Ce regard porté sur la tempérance nous permet par ailleurs de dégager un nouvel élément. Nous avons posé plus tôt que l’approche de philosophie pour les enfants ne cherche pas à inculquer des valeurs. C’est pourquoi nous ne pouvions pas affirmer que, sous l’angle de la forme, cette approche vise la formation des vertus. Nous avons alors posé comme hypothèse que le processus pouvait peut-être, à travers la «forme» qu’il propose, permettre cette formation par un quelconque effet de conséquence, d’où notre réflexion sur la pensée critique.

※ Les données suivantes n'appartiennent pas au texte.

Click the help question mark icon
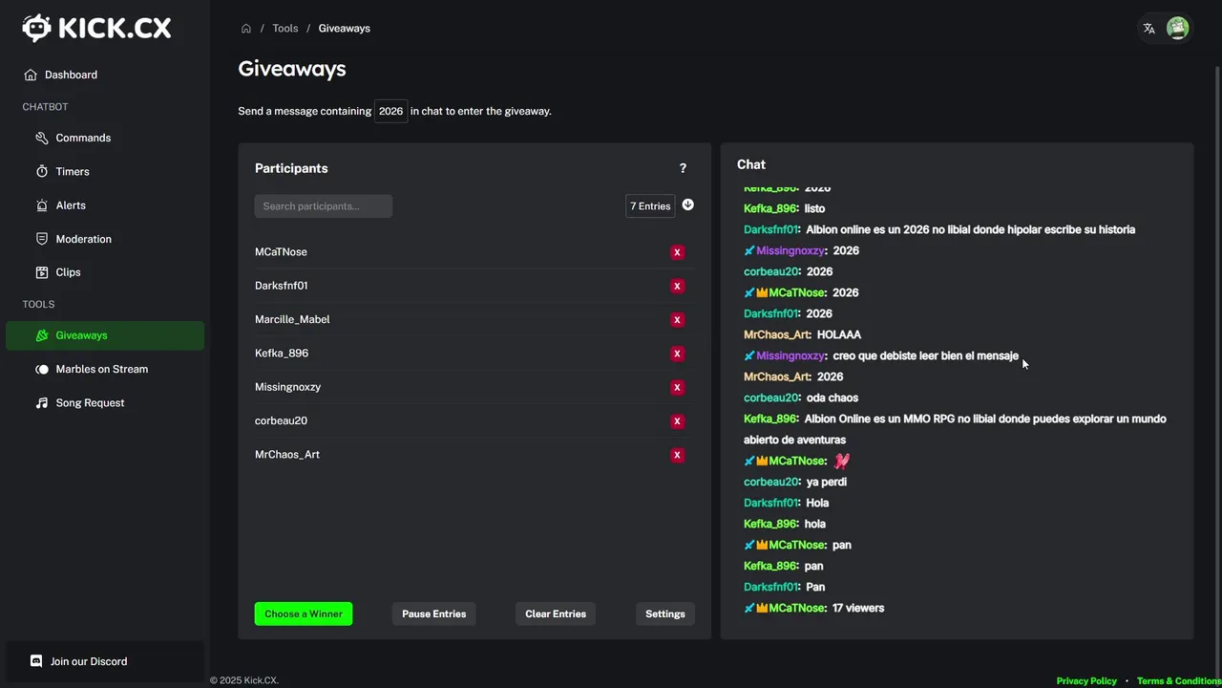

Or, à la lumière de cette réflexion, nous avons posé que la pratique de la pensée critique entretient un lien avec la vertu, en ce sens qu’elle donne à l’individu des dispositions conduisant à la formation des vertus, sans pour autant le former directement à celles-ci. Mais comment pouvons-nous affirmer qu’elle dispose, alors que toute vertu suppose une valeur (le bien) et que l’approche de Lipman n’entend pas supposer de telles valeurs? C’est que, selon plusieurs (Aristote, Comte-Sponville...), la raison commande cette valeur, et en s’y remettant, nous devrions arriver par npus-mêmes à la désirer. En ce sens, chaque vertu est une forme de la raison, puisqu’elle est un moyen que la raison a mis en place pour atteindre cette fin. Ainsi, dire que la pensée critique amène à être plus raisonnable, en tant que nous agirions en fonction de ce que nous dicte la raison, c’est dire qu’elle nous fera voir en quoi les vertus sont souvent nécessaires. Autrement, si la pensée critique ne fait que nous disposer à l’égard du courage, et de la tempérance, qu’en est-il de la justice?